As an investor, I’ve run across a species of startup — and sometimes even more than startup — that acts as if it were a technology-powered platform of one sort or another, but is in fact a group of staffers frantically updating, tweaking, massaging, typing in commands, etc. behind the scenes.
I’ve started calling this kind of a company “service as a software”.
There’s some reason to do so. SaaS companies are famous for having revenue leverage; once you’ve signed up subscribers (and provided they don’t churn) your revenues from them recur without any new cost or effort on your part.
Service-as-a-software companies are just the opposite: you never get out of the customer-acquisition cost, because keeping customers going requires labor power every step of the way. Instead of recurring revenue, these businesses have “recurring CAC”.
Write in with your favorite examples of “service-as-software”…
Interesting
Isn’t this a good “lean startup” strategy? (Do it manually until you validate market and have time to automate.)
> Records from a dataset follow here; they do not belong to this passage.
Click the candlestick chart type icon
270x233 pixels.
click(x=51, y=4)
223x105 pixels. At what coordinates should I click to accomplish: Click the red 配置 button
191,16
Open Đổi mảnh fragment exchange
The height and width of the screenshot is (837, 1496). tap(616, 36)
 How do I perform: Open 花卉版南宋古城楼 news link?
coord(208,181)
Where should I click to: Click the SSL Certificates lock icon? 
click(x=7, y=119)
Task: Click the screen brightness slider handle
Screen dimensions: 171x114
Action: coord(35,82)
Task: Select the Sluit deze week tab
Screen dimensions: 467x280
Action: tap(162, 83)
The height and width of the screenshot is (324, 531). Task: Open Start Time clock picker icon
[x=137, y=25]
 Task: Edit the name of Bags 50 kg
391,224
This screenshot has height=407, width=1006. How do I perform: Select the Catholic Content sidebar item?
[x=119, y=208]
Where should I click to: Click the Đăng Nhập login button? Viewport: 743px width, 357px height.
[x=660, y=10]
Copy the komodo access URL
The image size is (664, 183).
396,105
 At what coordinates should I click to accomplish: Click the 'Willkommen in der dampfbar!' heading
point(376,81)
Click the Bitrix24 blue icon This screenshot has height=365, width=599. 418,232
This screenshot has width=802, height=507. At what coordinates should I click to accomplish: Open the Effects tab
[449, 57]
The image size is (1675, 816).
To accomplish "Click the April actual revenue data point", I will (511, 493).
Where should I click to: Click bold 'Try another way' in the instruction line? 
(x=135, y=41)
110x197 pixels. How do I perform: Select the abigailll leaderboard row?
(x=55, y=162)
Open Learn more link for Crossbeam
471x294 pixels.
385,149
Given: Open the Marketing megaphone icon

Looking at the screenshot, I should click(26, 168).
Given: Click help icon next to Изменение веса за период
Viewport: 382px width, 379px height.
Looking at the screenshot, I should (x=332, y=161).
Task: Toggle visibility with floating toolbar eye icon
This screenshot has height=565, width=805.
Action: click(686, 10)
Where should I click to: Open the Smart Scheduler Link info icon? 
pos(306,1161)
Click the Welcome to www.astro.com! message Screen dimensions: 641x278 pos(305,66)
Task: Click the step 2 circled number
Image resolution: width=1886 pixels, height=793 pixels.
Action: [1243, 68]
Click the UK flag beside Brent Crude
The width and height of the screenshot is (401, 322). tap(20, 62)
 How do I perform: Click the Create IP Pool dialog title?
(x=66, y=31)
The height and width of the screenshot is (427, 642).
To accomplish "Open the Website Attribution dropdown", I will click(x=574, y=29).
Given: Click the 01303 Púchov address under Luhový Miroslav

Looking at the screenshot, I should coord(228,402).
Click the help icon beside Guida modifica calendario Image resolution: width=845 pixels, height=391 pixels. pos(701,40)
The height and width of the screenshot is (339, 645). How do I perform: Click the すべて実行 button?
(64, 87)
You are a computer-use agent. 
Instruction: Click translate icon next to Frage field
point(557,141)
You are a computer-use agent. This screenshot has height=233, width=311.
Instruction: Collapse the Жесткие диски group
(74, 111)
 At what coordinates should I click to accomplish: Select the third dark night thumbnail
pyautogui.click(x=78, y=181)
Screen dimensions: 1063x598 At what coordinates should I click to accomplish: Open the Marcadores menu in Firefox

Failing that, isn’t this the “services offered” model of service delivery? (We do X things, where X small, and customer can buy by the drink. Internet PR firms seem to be like this. And Cybersecurity firms.)
I don’t see how this model has any more CAC than any other. Wouldn’t that be determined by the type of service sold (onetime use versus longer-term, subscription use)? However, leverage is low because cost is predominantly variable cost.
Wouldn’t it be cool to discover a business that works this way, but uses MechTurk or eLance or oDesk on the back end?
I was being a bit poetic with “CAC”, but surely the cost of delivering the service, which in a business of this kind is ongoing and neverending, is part of the CAC. It’s why such businesses are low-margin (and why their owners want to pretend that they’re really software businesses).
But you make a great point about MechTurk etc.-backed businesses. There’s something there.